A lumber and stave mill went up later to supply building materials for new homes in the area.

Jump ahead 167 years to the summer of 2001, when about a dozen members of the Northwestern Ohio Rails-to-Trails Association Inc. spent nine straight days erecting a timber-framed, covered bridge over Bad Creek near the Swancreek-York township line.

"We wanted to have a showpiece for our trail," said Bonnie Markley of the 40-mile trail that runs from Williams County to the Maumee area. "And that seemed the perfect site for one."

Even with members' donated labor, the 60-foot bridge cost $25,000. So the rails-to-trails groups decided that naming rights for the bridge would go to the largest donor.

That fund-raising all took time. And when it became clear the honor belonged to the Fraker descendants, including Sandra Mason, who is active with the rails-to-trails group, it took more time to arrange for the perfect "Fraker Mill" signs for the bridge.

Thus, Sunday's dedication falls more than five years after the bridge was built.

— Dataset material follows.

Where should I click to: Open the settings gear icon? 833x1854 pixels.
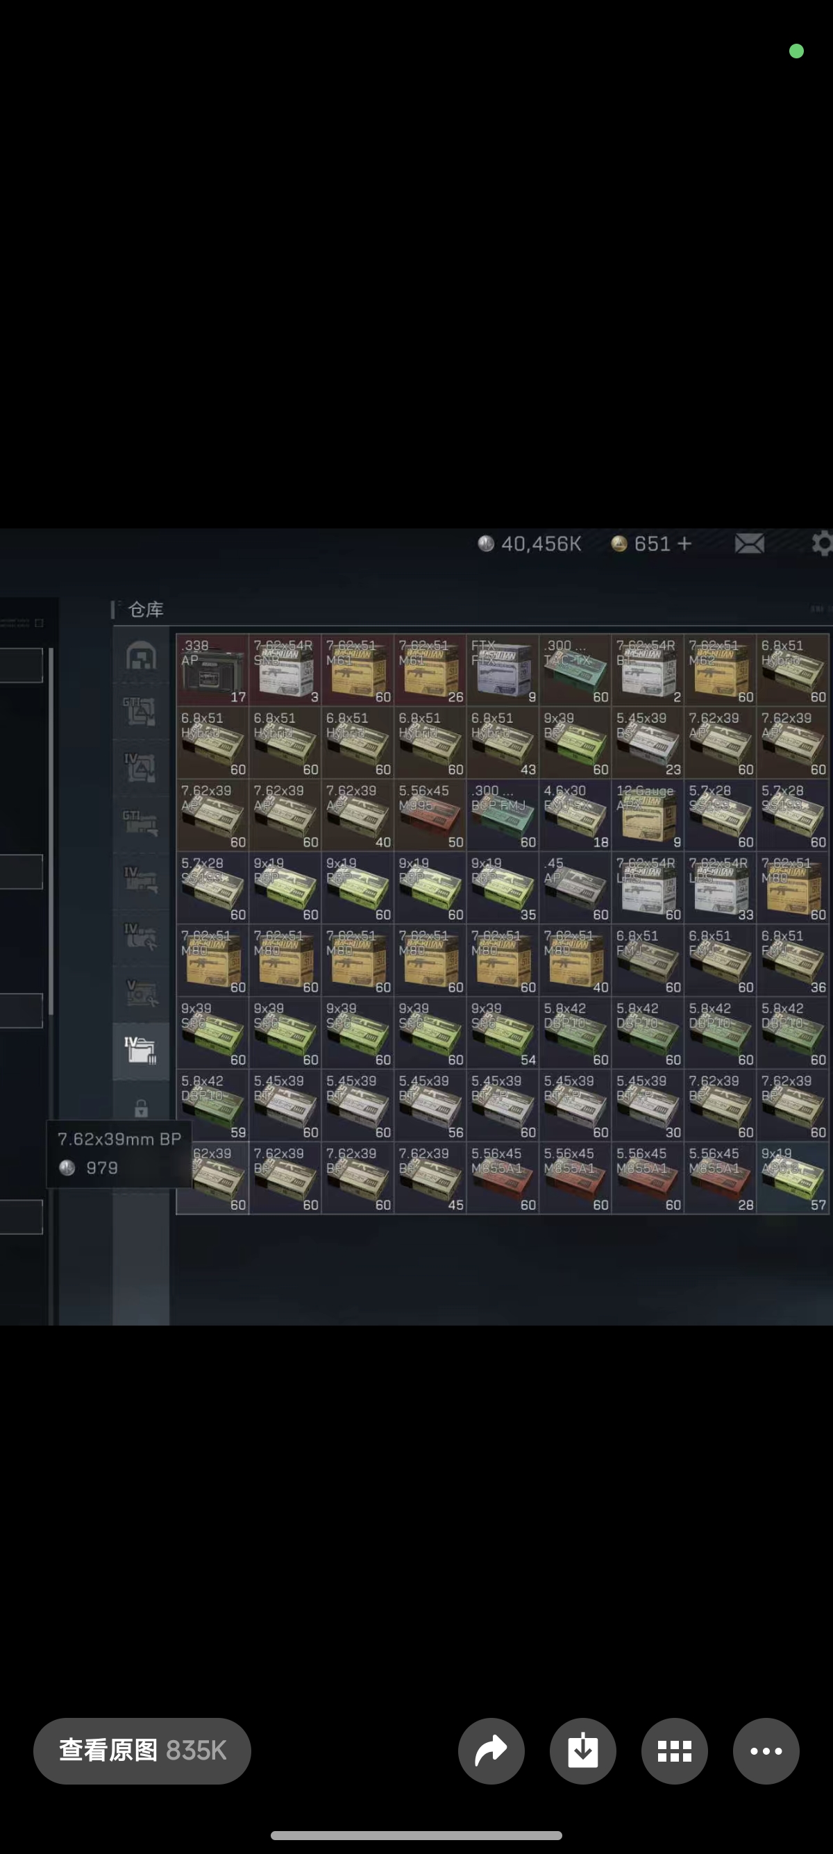(x=821, y=543)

But it's so much more than the rails-to-trails group had anticipated at the organization's beginning.

The group began as the Friends of the Wabash-Cannonball Trail in 1991 with the goal of picking up trash and trimming brush.

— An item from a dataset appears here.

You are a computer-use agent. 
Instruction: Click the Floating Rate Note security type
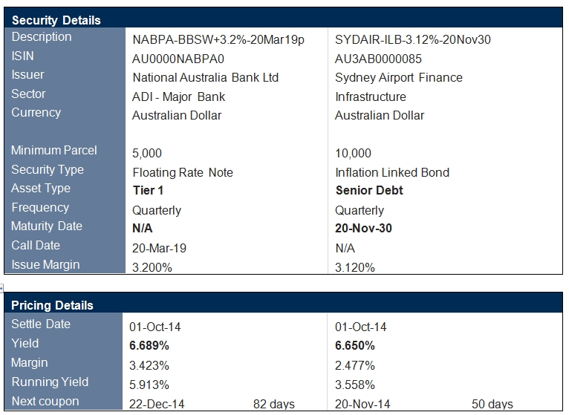[x=183, y=173]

And then it, well, bridged into much larger projects, the keynote of which became the Fraker Mill Bridge.

"In retrospect, it's just amazing," Mrs. Markley said of the fact that the group was able to get a dozen members to devote nine days to the construction, which was supervised by local expert Ken Matesz. "Sort of like Tinker Toys, only on a really big scale. We had to have a crane lift some of those extremely heavy timbers."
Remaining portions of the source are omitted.